Wouldn't you want to exit the door ?


----------



## huckybuck (Jan 17, 2014)

Sorry to be a nuisance @carly87 but would it be possible to see a photo of the different mesh available (i think I would need reinforced pet mesh with the HBs) and also what the velcro edge looks like. If you have any screens in situ that would be really useful too. I do need to get some windows sorted this year as well as a new roller screen for the french windows in the kitchen that Grace has ploughed through!!!


----------



## lymorelynn (Oct 4, 2008)

Cookieandme said:


> Wouldn't you want to exit the door ?


We don't usually as I keep it closed because of the girls. Having a screen would be for the benefit of my husband's fresh air fetish


----------



## thedebonair (Sep 2, 2011)

lymorelynn said:


> We don't usually as I keep it closed because of the girls. Having a screen would be for the benefit of my husband's fresh air fetish


I have one of these husbands too! Strange creatures they are  Have to admit it would be nice in the summer to let a bit more fresh air in.

Carly - sorry if I'm not getting this right, but...........my windows open outwards but the handle on the inside protrudes past the level of the frame so would get in the way of the mesh. How would I get round this? Or am I just being dim and I've missed something completely?! Pics would be good if you could put some on just so I can visualise it better


----------



## carly87 (Feb 11, 2011)

It depends entirely on how the doors are fitted. If there is a flat edge all around the frame of the optning to stick the sticky Velcro to, then there is no reason why they wouldn't fit. I'm limited to 1.2M wide as a maximum measurement as this is the width of the roll, but can cut to fit otherwise.
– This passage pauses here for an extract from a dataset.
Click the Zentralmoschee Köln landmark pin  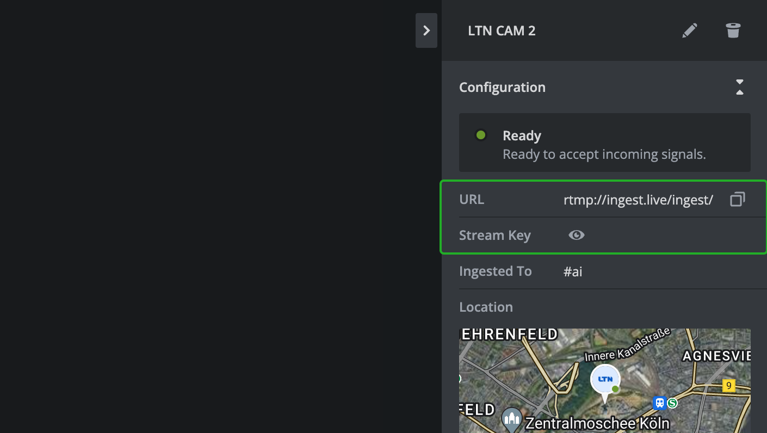(x=512, y=418)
HB, I will ask D to take pictures later on. I can show you the black mesh easily enough as that's what I've got in and have been making up for myself. I haven't got any white or reinforced pet mesh in, but can ask my suppliers for pictures and go from there as long as you don't mind a wait. Unless the coons are really insistent on getting out, or do a lot of climbing, the standard stuff should be enough. I love the reinforced stuff but it really will darken your rooms as it's a much heavier gauge.


----------



## carly87 (Feb 11, 2011)

I have the same windows. Because the screens are Velcro, you would have to peel off a corner anyway to reach through ahd close the window. I simply leave that corner unpeeled, meaning the handle can quite happily protrude past the level of the frame without stretching the screen. To be honest though, the mesh is so forgiving that you could stick the screen back down again if you wanted to and the mesh would mould around the handle. Alternatively, the screens are easy to remove from the whole window. They woll up small and can be tucked away until you want to open again. I can't be bothered with the faff of doing that though, so tend to take the lazy option described above.


----------



## carly87 (Feb 11, 2011)

CM, really interesting to hear what you say from Flatcats as I phoned him a few months ago to order, and he said that if I wanted Velcro all the way around, he would charge me the custom price. Perhaps it was last summer thinking about it, and I caught him on the cusp of the change, but I don't think so. Glad to hear you didn't get charged extra!


----------



## HollynSmudge (Jul 21, 2014)

Ooo this sounds interesting, I'm moving to Germany with I expect to be a wee bit warmer than Glasgow and I may need something like this. I'll be in a rental flat though, do you think I could get the velcro off after a few years?


----------



## Cookieandme (Dec 29, 2011)

I checked the Flat cats website and their video states the Velcro is all the way round, so they have definitely taken the modification as standard.


----------



## FlatCats (May 4, 2009)

Hi all, Dominic from Flat Cats here... I read with interest Carly's message but I do have to correct a few things, I'm sure they are just understandable mistakes:
1) Contrary to what Carly says ALL Flat Cats have wide fixings that go around 100% of the border, this applies to standard as well as custom made Flat Cats. This has actually been the case since September 2014 when we changed our design at the request of some of the rescue centres who give us development ideas.
2) We have ALWAYS given discounts to Pet Forum members. When we first started in 2008/9 there was a pet forum member who doubted the strength and durability of Flat Cats, at the time I offered her a 50% reduction in price so she could test it and then subsequently a 50% reduction to all Pet Forum members.... we had so many calls over the next 18 months that we couldn't keep the 50% reduction BUT if any Pet Forum member calls us we always do as large a discount as we can and to put it bluntly, while the discount I can give really depends on the size of screen required (we go right up to Patio doors etc) we have yet to have a Pet Forum member who has been disappointed in the discount given and if Carly is offering custom screens at £35 I would encourage you all to call me as I know you will be delighted that you did.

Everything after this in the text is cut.